What is the name of this product?

Consider the payoff =$S_T1_{S_T>K}$ where $S_T$ is the asset price at maturity.

What is this type derivative called?

and is it a liquid option?

This looks like a binary option. Following this wikipedia article it is called an "asset or nothing call". The pricing formula in the Black-Scholes world is

$$S e^{-q T} \Phi(d_1),$$ where $S$ is the current spot price, $q$ is the dividend yield, $\Phi$ the cdf of a standard normal and $d_1$ is as usual in BS.

To my knowledge such options are much less liquid than there plain vanilla counterparts.

I don't think that it has a name on its own, but you can write $$(S_T - K + K)\,1_{S_T>K} = (S_T-K)_+ + K\,1_{S_T>K}$$ so it's a 1 call plus K binary calls.

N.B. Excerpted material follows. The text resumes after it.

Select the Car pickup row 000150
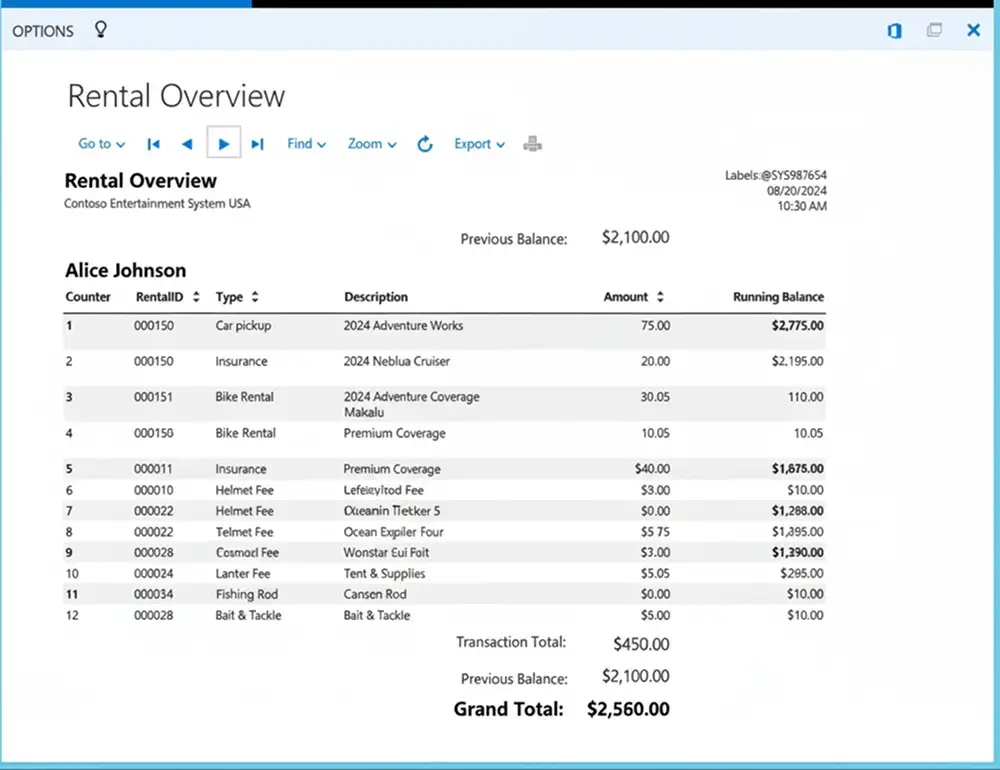coord(243,326)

Binary are hard to hedge, the payoff looks like _|‾, going sharply from out-of-the-money to in-the-money. The delta changes fast and it's difficult to hedge the position.

In practice, you give yourself some cushion by approximating the binary by a call spread with small spread (buy an amount of calls struck at a lower strike, sell the same amount of calls struck at a higher strike). The payoff looks like _/‾.

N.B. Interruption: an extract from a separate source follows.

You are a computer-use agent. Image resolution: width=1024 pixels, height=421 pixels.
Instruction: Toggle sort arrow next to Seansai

Its a payoff for asset or nothing call, this option is an OTC derivative (more specifically an exotic option) thus relatively illiquid compared to plain vanilla option. Its payoff, with exercise price ($K$), is $S_t$ if $S{t}>K$ and 0 otherwise and $1_{S_t>K}$ is an indicator function which takes value 1 if $S_t>K$ and 0 otherwise. And that's why it is known as binary option.